● **読む文章**

"""

セミの鳴き声と、夏休みでテンションが高くなっている子供たちがはしゃぐ声の音量は操作できない。
しかし…。
「人のこころ」は操作できる。
数日前、新聞広告で「洗脳」という本の出版を知った。
もう一冊「マインド・コントロール」という本と共に、ネットで購入。
読んでいるうちに「こころを操られる」ということは、私にとって、人ごとと言えるほど遠くはなかったかもしれないと思い、ちょっと怖くなった。

X JAPAN…音楽の方向性としては好きな部類のバンド。
CDやビデオ・DVDも少し持っている。
でも、「X JAPAN及びToshlご本人」の熱狂的ファンではないし、ステージ上のパフォーマンスについてゆけるほど若くもない。
つまり、ライブへ行こうとまでは思わない。
その程度だから、一時期ワイドショーなどで騒がれていたToshlのことも、そんなに詳しくは知らなかった。
ただ、彼の「洗脳問題」に関することを見聞きする機会は、今までに何度かあった。

"""

「読む文章」で、書き手は一時期ワイドショーなどで騒がれていたToshlのことをそんなに詳しく知らなかったと書いています。その理由を、文章に書かれている範囲で説明してください。

● **与えられた情報**
"""

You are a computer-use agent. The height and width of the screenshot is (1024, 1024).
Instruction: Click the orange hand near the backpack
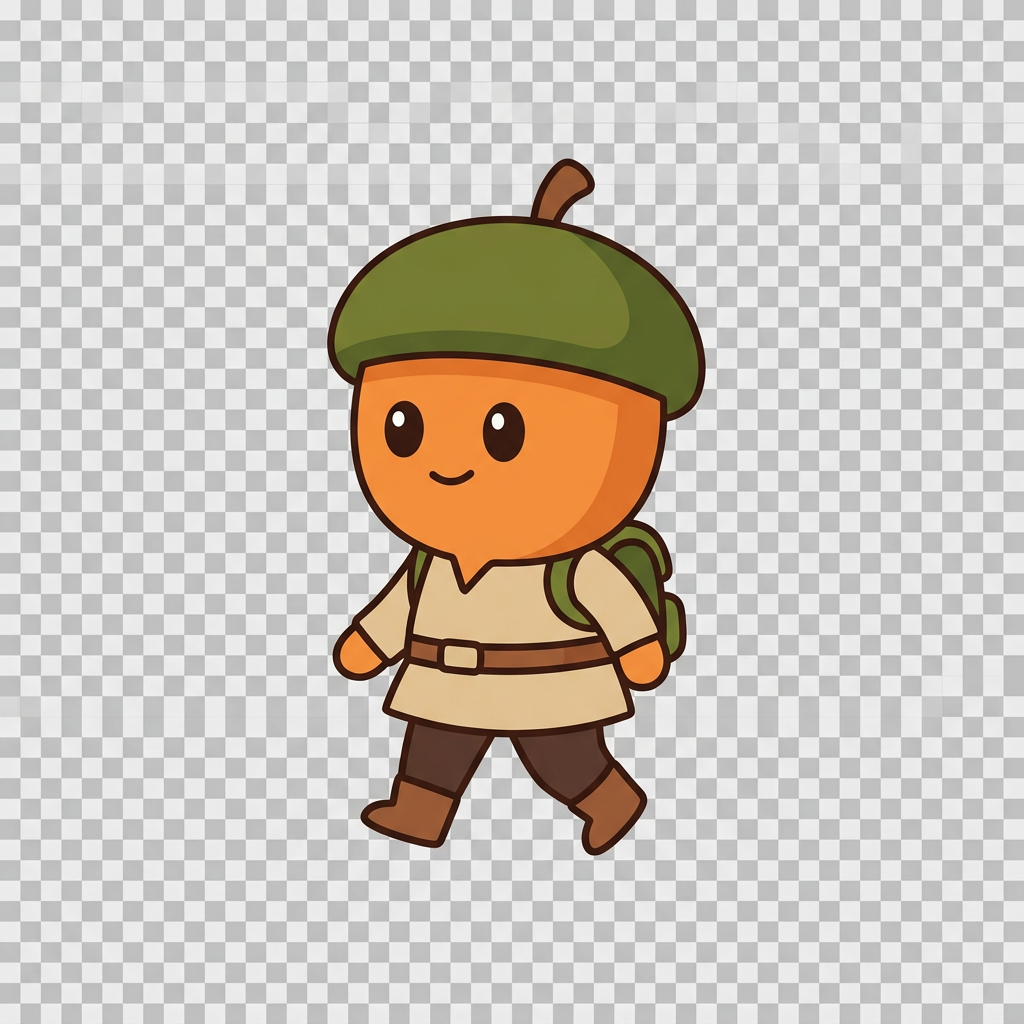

"""

● **作業の結果**
書き手にとってX JAPANは音楽の方向性として好きな部類のバンドで、CDやビデオ・DVDも少し持っています。ただ、X JAPANやToshl本人の熱狂的ファンではなく、ステージ上のパフォーマンスについてゆけるほど若くもないので、ライブへ行こうとまでは思いません。関心がその程度だったので、Toshlのこともそんなに詳しくは知らなかったのです。